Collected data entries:

········

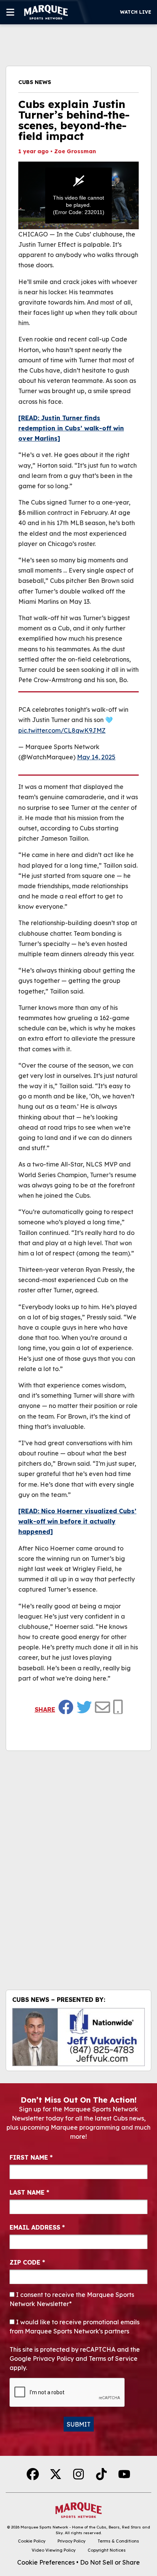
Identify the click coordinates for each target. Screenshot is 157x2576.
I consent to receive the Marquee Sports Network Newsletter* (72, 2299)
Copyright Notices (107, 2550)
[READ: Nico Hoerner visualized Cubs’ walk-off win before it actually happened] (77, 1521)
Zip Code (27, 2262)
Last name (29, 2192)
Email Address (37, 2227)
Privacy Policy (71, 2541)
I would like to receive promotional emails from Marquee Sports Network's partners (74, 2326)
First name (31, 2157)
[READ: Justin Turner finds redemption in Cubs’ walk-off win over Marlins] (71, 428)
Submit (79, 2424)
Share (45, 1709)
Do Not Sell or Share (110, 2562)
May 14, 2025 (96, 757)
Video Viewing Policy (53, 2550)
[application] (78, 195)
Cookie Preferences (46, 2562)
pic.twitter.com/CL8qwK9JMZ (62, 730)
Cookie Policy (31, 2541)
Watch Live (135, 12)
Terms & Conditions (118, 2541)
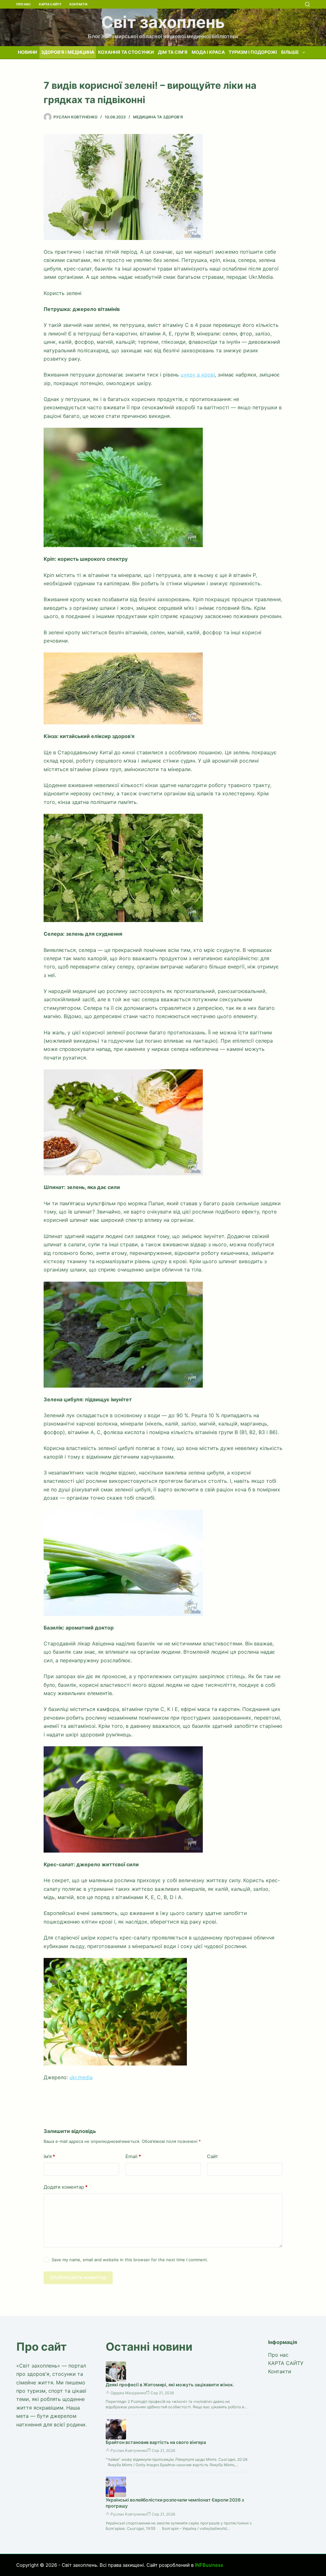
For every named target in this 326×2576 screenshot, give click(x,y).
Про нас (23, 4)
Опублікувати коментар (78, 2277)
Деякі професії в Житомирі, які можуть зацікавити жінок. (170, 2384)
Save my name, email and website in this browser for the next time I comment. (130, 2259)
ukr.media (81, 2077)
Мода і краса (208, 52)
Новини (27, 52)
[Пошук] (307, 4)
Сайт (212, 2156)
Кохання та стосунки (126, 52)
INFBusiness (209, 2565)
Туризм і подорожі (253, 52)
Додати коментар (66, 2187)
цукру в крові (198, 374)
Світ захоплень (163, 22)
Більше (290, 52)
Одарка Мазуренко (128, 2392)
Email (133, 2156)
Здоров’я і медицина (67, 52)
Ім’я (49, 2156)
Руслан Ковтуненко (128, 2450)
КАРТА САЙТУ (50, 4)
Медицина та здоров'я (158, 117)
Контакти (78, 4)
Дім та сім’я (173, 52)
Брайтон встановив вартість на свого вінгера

········

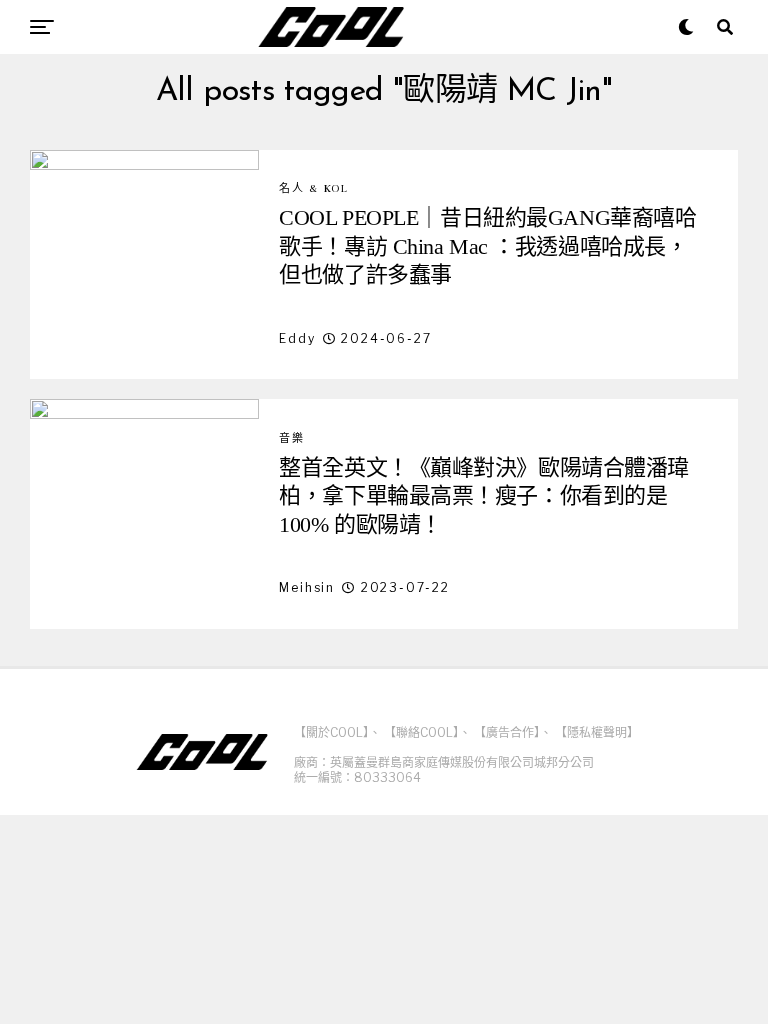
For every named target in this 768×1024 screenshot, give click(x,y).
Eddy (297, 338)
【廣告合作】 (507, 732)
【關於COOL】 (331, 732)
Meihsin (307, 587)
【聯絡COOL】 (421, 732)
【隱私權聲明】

········

▶ [GOAL OF THE EXERCISE] Search the entries above for lines containing the word "receive", and copy each one.

▶ [OUTPUT OF THE EXERCISE]
I consent to receive the Marquee Sports Network Newsletter* (72, 2299)
I would like to receive promotional emails from Marquee Sports Network's partners (74, 2326)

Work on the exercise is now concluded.